In other words, the Silver Surfer is a character that grew out of Kirby’s process of narrative drawing rather than a prior intention or any literary considerations. The bulk of the “writing” (in the sense of story-plotting and storytelling) was in the art. Character design and movement, facial expressions, the compositions of panels, the leap from panel to panel, the gridding of the page: all of these crucial cartooning/storytelling elements were the province of Kirby, the artist. Regarding this particular story, Mike Gartland unpacks the process of its creation in The Jack Kirby Collector issues 22 and 23, which provide facsimiles of penciled pages from Fantastic Four #49 that include Kirby’s original plot notes.

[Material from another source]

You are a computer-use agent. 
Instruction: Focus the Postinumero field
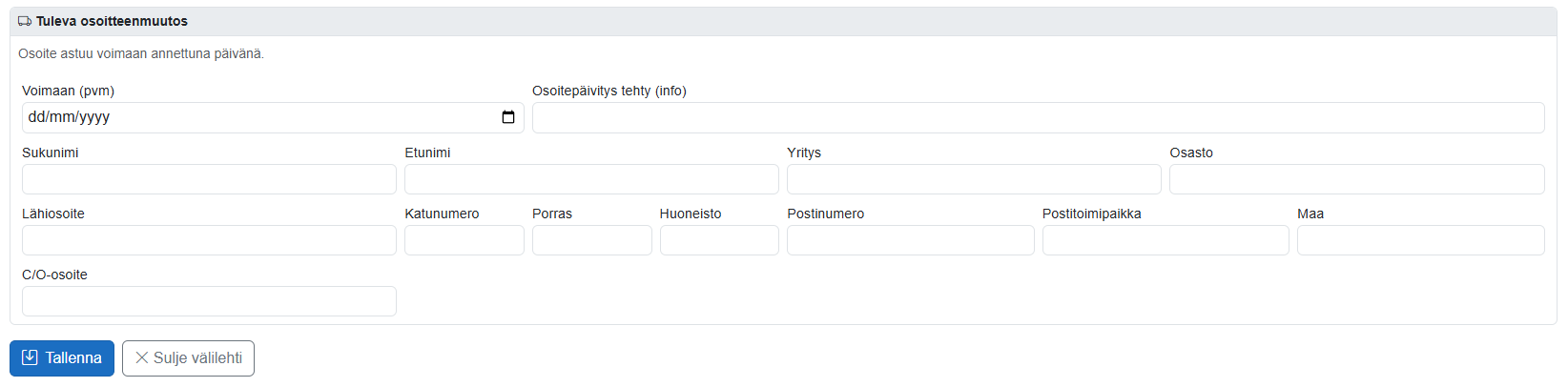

Gartland concludes: “Despite whatever input Stan might or might not’ve had at the conceptual phase, these margin notes show the action and dramatic impact of this pivotal episode … begin with Kirby” (“Failure,” Part Two 38). In his role as dialoguer, Lee responded to what Kirby gave, at times seriously, at times playfully, always adding a new layer to the total work. In the case of the Surfer, a character for whom Lee has great affection and over whom he reportedly tried to exert a proprietary claim for a while (McLaughlin 98), the meeting between Kirby’s pencils and Lee’s scripts resulted in a new layer of characterization. As the story builds (#49–50), the treatment of the Surfer deepens, infusing Kirby’s initially cold, enigmatic conception—a being of energy, wholly alien and unfeeling—with a “nobility” and an awaking “conscience” that will shape the story’s outcome and in fact provide the crucial stalling action: the Surfer will turn on his master, Galactus, and battle him, buying time for Johnny Storm to fetch the cosmic super-weapon with which Galactus can be overcome. In short, the Surfer, at first improvised by Kirby simply for the sake of storytelling, ended up becoming the story’s thematic linchpin and thereby a major Marvel character.